*Supplied entries*:
________________________
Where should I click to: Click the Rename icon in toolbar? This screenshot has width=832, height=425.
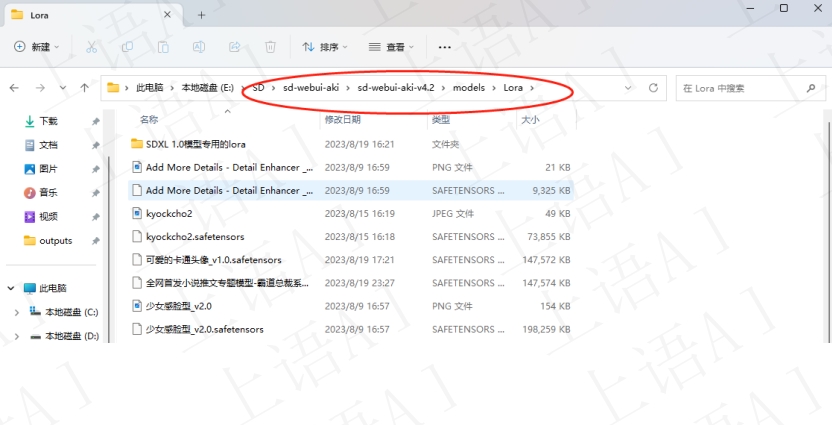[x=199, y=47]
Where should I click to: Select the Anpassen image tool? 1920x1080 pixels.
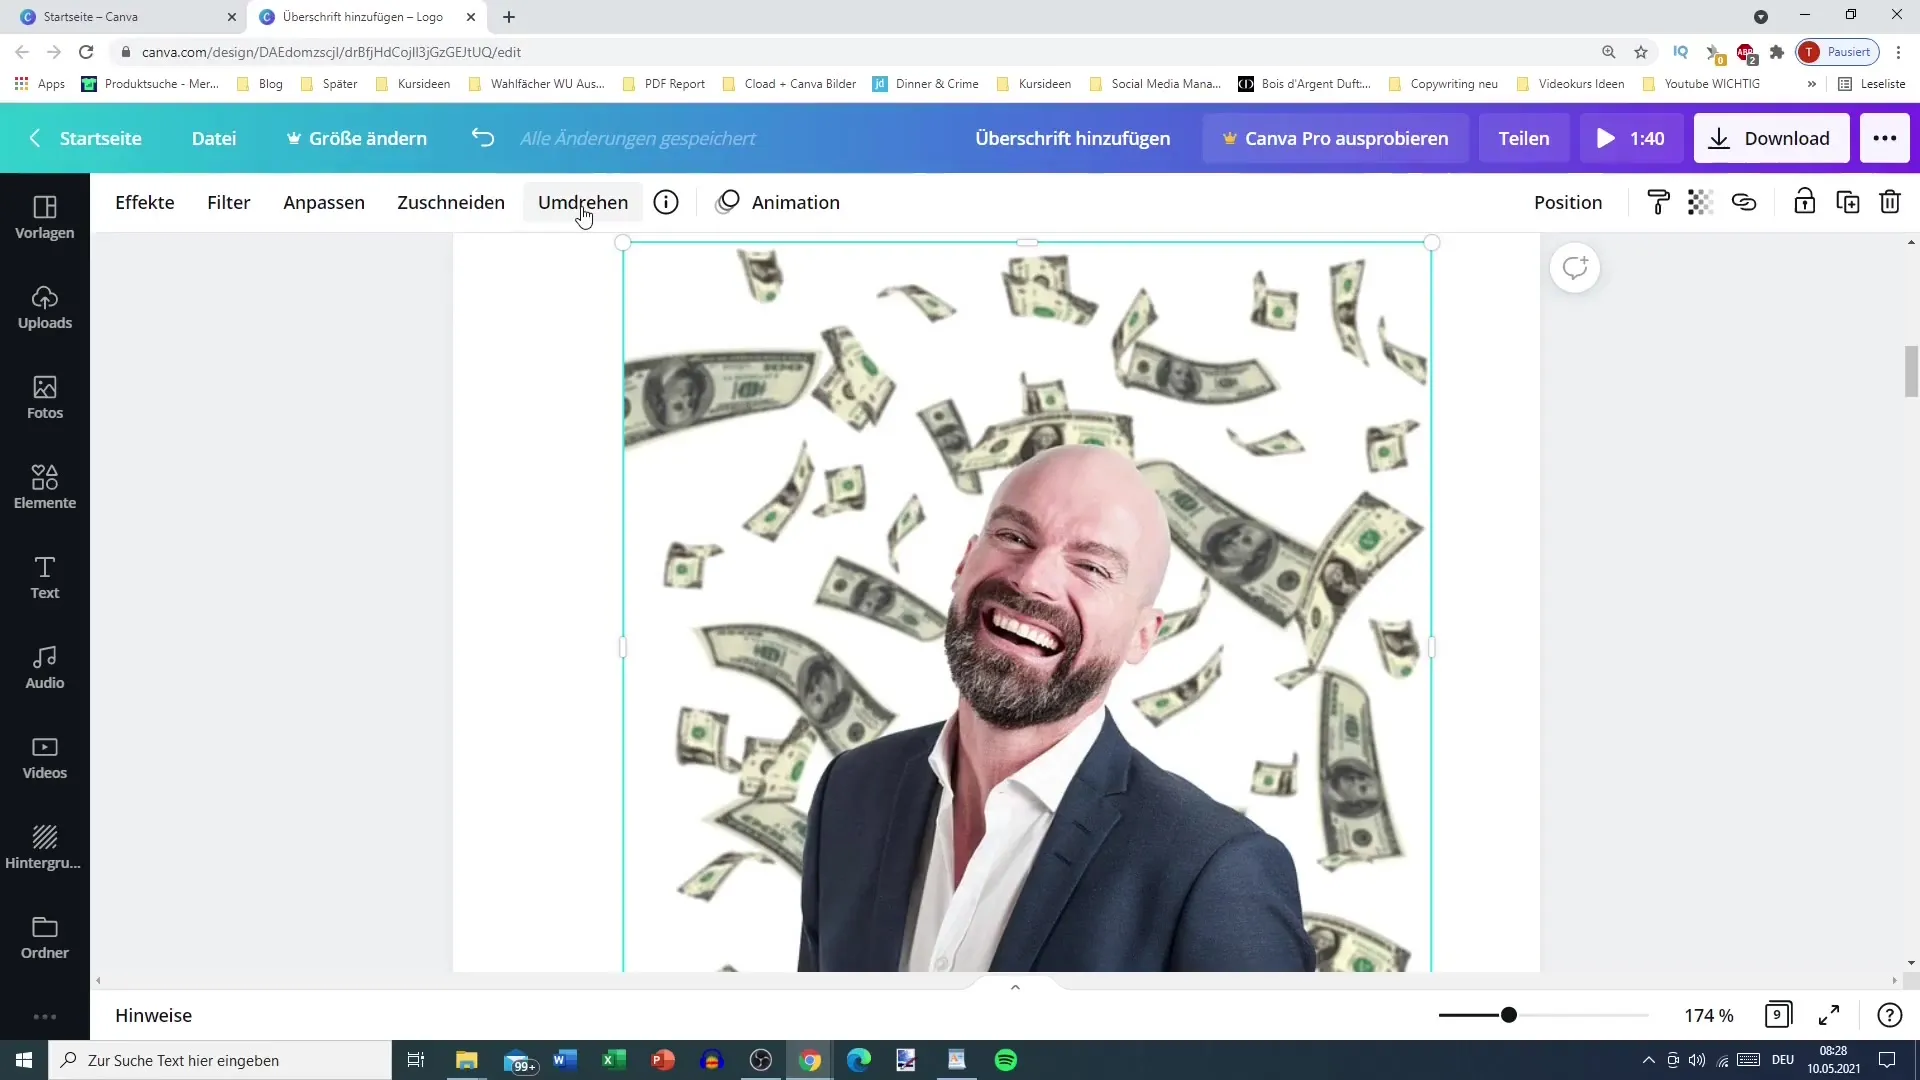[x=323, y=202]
________________________
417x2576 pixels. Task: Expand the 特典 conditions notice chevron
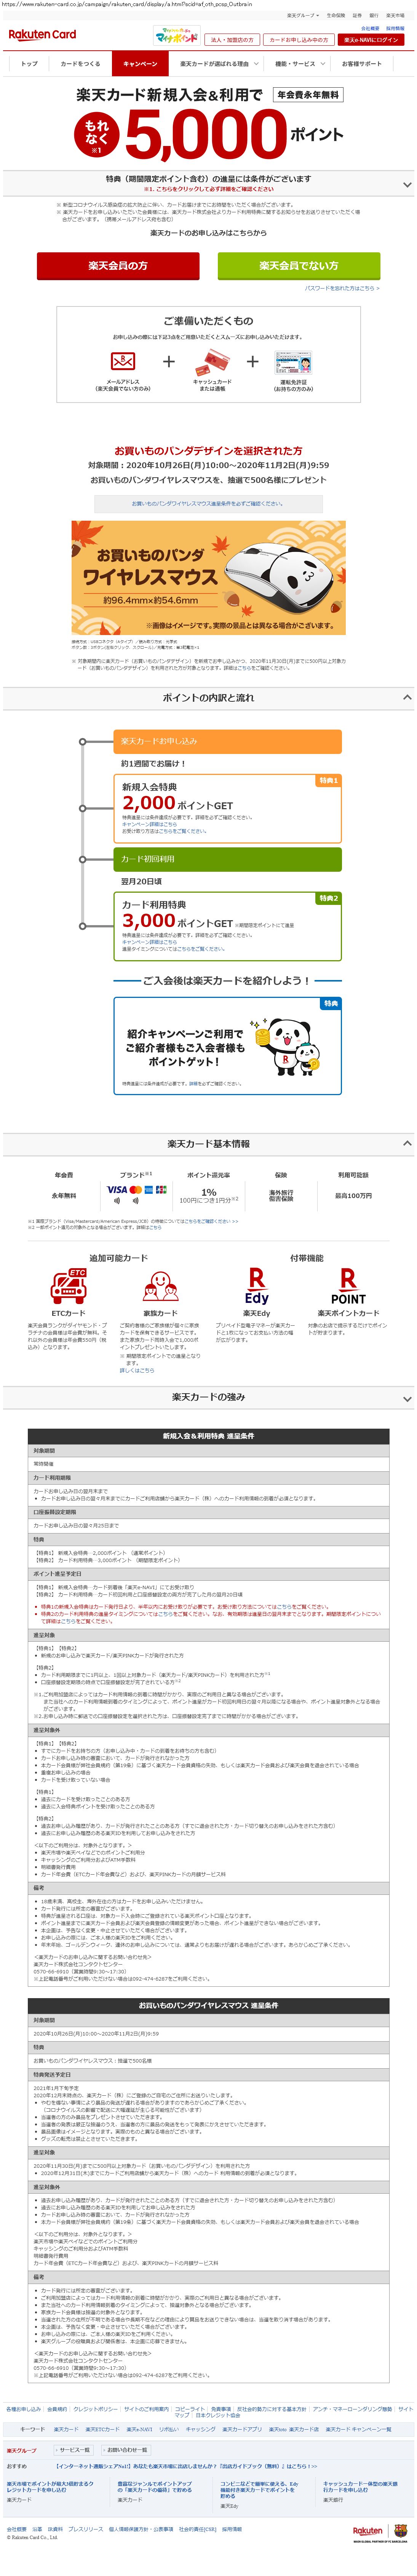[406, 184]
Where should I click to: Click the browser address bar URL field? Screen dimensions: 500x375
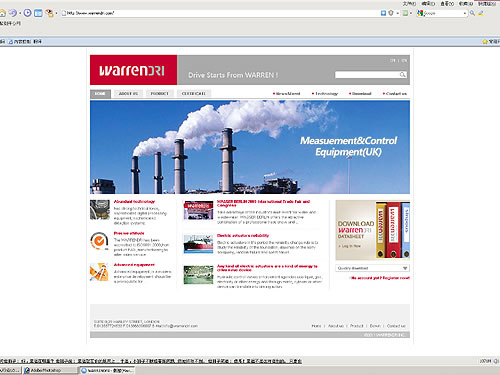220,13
________________________
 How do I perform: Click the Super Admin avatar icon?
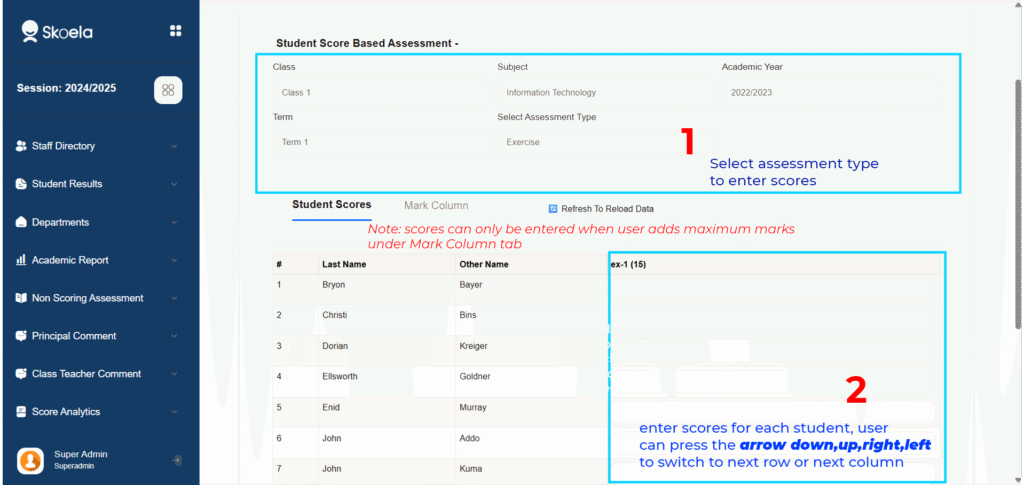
________________________
Please quote the records from the line containing "Where should I click to: Click the Rename" through the line containing "[x=323, y=202]", including both of those lines, and omit the pictures.

Where should I click to: Click the Rename icon in toolbar? This screenshot has width=832, height=425.
[x=199, y=47]
Where should I click to: Select the Anpassen image tool? 1920x1080 pixels.
[x=323, y=202]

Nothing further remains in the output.